Scope <or> PyQt question

D

dittonamed

Code pasted below ----->

Can anyone out there suggest a way to access the object "p" thats
started in playAudio() from inside the stopAudio()? I need the object
reference to use QProcess.kill() on it. The code sample is below.
Thanks to anyone who helps out =)

More comments in the code below ------>


from qt import *

class Form2(QMainWindow):
def __init__(self,parent = None,name = None,fl = 0):
QMainWindow.__init__(self,parent,name,fl)
self.statusBar()

def playAudio(self):
p = QProcess(self, 'player')
playcmd = '/usr/bin/play'
filename = 'song.ogg'
p.addArgument(playcmd)
p.addArgument(filename)
p.start()

def stopAudio(self):
''' #This is just to show that i can "see" the object, though
i
#dont know how to "access" it
#the output shows the QProcess object by name...
# but how do i reference it??
allobjs = list(QObject.objectTrees())
for obj in allobjs:
objName = QObject.name(obj)
if objName == 'Form2':
print QObject.children(obj)
'''

QProcess.kill(NEED THE REFERENCE HERE)
 
S

Stargaming

Code pasted below ----->

Can anyone out there suggest a way to access the object "p" thats
started in playAudio() from inside the stopAudio()?
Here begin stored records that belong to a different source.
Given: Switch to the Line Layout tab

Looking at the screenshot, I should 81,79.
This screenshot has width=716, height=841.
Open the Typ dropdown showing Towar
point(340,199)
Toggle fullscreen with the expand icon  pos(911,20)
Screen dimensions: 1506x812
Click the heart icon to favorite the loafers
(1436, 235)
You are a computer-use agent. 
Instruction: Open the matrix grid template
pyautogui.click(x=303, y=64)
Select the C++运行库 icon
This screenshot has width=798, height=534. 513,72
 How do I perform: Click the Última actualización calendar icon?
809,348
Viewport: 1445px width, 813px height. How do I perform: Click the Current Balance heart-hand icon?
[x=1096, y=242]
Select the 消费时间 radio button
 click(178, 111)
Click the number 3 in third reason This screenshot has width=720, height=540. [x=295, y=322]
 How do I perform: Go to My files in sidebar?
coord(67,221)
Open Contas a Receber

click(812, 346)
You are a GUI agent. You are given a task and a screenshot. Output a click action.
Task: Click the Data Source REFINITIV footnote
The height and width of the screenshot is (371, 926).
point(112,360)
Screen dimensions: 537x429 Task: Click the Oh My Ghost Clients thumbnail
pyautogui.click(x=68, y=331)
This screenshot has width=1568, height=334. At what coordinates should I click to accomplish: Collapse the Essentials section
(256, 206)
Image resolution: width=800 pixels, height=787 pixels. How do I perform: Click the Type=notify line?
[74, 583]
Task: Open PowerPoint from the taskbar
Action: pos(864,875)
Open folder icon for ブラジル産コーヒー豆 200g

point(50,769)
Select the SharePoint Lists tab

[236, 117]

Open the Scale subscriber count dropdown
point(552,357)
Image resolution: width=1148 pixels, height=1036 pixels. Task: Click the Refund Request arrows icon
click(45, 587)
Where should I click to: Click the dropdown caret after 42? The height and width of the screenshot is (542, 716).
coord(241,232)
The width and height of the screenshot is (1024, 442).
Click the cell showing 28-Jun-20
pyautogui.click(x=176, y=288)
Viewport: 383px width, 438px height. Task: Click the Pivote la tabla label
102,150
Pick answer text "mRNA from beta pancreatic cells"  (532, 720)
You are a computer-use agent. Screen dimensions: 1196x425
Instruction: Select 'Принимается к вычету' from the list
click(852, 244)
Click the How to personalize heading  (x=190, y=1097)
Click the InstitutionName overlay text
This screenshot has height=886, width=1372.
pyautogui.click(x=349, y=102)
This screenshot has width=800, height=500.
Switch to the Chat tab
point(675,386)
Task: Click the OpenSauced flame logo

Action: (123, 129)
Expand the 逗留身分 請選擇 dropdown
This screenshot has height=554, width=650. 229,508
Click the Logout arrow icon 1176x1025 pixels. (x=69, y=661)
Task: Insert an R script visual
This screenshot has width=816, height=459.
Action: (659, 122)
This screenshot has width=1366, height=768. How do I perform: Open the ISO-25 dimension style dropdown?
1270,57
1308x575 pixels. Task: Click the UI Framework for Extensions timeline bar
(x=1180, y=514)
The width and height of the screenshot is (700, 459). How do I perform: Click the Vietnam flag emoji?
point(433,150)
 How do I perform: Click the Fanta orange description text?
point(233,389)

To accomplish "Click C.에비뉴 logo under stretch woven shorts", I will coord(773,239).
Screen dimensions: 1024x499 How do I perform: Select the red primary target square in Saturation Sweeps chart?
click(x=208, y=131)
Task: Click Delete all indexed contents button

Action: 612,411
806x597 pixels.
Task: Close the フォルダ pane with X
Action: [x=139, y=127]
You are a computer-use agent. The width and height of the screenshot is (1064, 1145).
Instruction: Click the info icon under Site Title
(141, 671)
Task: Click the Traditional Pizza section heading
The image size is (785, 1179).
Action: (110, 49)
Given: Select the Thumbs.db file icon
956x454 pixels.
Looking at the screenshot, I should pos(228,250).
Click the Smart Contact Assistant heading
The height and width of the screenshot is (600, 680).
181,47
I need the object
reference to use QProcess.kill() on it. The code sample is below. Thanks
to anyone who helps out =)

More comments in the code below ------>


from qt import *

class Form2(QMainWindow):
def __init__(self,parent = None,name = None,fl = 0):
QMainWindow.__init__(self,parent,name,fl) self.statusBar()

def playAudio(self):
p = QProcess(self, 'player')
playcmd = '/usr/bin/play'
filename = 'song.ogg'
p.addArgument(playcmd)
p.addArgument(filename)
p.start()

def stopAudio(self):
''' #This is just to show that i can "see" the object, though
i
#dont know how to "access" it
#the output shows the QProcess object by name... # but how do
i reference it??
allobjs = list(QObject.objectTrees()) for obj in allobjs:
objName = QObject.name(obj)
if objName == 'Form2':
print QObject.children(obj)
'''

QProcess.kill(NEED THE REFERENCE HERE)

Answering from a non-Qt point of view (ie. I don't know if there were
cleaner ways using Qt stuff), you have to bind p somewhere not local to
the function. Any attribute of `self` (that's hopefully not used by
QMainWindow) should be fine.
 
D

dittonamed

Answering from a non-Qt point of view (ie. I don't know if there were
cleaner ways using Qt stuff), you have to bind p somewhere not local to
the function. Any attribute of `self` (that's hopefully not used by
QMainWindow) should be fine.- Hide quoted text -

- Show quoted text -

I was having trouble getting that to work and thought it because of
event driven nature of gui/qt programming. But i'll give it another go
anyway .. any examples? ;-)

Im wondering what the "right" way to do this is - the Qt way, or is
what you mentioned in fact the "right" way? Can i access the QObject
another way or am i barking up the wrong tree?

Thanks Stargaming and to anyone else who has some input!